- Problem statement
The data should be duplicated exactly, with every word kept as it is.
BEGIN Exercise inputs
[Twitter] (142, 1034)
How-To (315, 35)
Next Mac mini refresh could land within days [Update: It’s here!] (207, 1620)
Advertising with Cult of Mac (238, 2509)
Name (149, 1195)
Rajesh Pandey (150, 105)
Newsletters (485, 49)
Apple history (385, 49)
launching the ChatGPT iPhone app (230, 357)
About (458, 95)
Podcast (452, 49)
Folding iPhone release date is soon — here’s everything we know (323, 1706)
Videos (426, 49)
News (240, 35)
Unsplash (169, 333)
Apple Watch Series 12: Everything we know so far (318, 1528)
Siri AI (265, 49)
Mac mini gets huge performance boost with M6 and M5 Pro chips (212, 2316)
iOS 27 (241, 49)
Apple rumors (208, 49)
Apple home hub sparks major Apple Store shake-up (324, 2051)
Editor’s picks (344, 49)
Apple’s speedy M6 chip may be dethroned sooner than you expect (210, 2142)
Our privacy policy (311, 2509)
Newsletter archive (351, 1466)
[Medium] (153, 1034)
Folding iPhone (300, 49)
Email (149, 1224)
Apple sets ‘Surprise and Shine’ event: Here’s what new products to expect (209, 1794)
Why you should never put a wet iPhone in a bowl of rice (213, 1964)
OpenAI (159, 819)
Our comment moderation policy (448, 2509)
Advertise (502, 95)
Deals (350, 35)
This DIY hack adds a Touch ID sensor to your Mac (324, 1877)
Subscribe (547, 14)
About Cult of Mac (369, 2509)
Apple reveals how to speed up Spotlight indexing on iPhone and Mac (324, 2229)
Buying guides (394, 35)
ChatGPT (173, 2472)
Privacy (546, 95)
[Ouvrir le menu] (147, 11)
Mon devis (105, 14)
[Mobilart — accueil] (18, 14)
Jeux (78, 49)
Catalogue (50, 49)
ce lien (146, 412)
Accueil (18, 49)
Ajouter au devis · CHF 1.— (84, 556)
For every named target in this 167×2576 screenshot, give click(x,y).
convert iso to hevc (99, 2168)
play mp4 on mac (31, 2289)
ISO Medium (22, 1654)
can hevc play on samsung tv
END Exercise inputs
- Finished task
[Twitter] (142, 1034)
How-To (315, 35)
Next Mac mini refresh could land within days [Update: It’s here!] (207, 1620)
Advertising with Cult of Mac (238, 2509)
Name (149, 1195)
Rajesh Pandey (150, 105)
Newsletters (485, 49)
Apple history (385, 49)
launching the ChatGPT iPhone app (230, 357)
About (458, 95)
Podcast (452, 49)
Folding iPhone release date is soon — here’s everything we know (323, 1706)
Videos (426, 49)
News (240, 35)
Unsplash (169, 333)
Apple Watch Series 12: Everything we know so far (318, 1528)
Siri AI (265, 49)
Mac mini gets huge performance boost with M6 and M5 Pro chips (212, 2316)
iOS 27 (241, 49)
Apple rumors (208, 49)
Apple home hub sparks major Apple Store shake-up (324, 2051)
Editor’s picks (344, 49)
Apple’s speedy M6 chip may be dethroned sooner than you expect (210, 2142)
Our privacy policy (311, 2509)
Newsletter archive (351, 1466)
[Medium] (153, 1034)
Folding iPhone (300, 49)
Email (149, 1224)
Apple sets ‘Surprise and Shine’ event: Here’s what new products to expect (209, 1794)
Why you should never put a wet iPhone in a bowl of rice (213, 1964)
OpenAI (159, 819)
Our comment moderation policy (448, 2509)
Advertise (502, 95)
Deals (350, 35)
This DIY hack adds a Touch ID sensor to your Mac (324, 1877)
Subscribe (547, 14)
About Cult of Mac (369, 2509)
Apple reveals how to speed up Spotlight indexing on iPhone and Mac (324, 2229)
Buying guides (394, 35)
ChatGPT (173, 2472)
Privacy (546, 95)
[Ouvrir le menu] (147, 11)
Mon devis (105, 14)
[Mobilart — accueil] (18, 14)
Jeux (78, 49)
Catalogue (50, 49)
ce lien (146, 412)
Accueil (18, 49)
Ajouter au devis · CHF 1.— (84, 556)
For every named target in this 167×2576 screenshot, give click(x,y).
convert iso to hevc (99, 2168)
play mp4 on mac (31, 2289)
ISO Medium (22, 1654)
can hevc play on samsung tv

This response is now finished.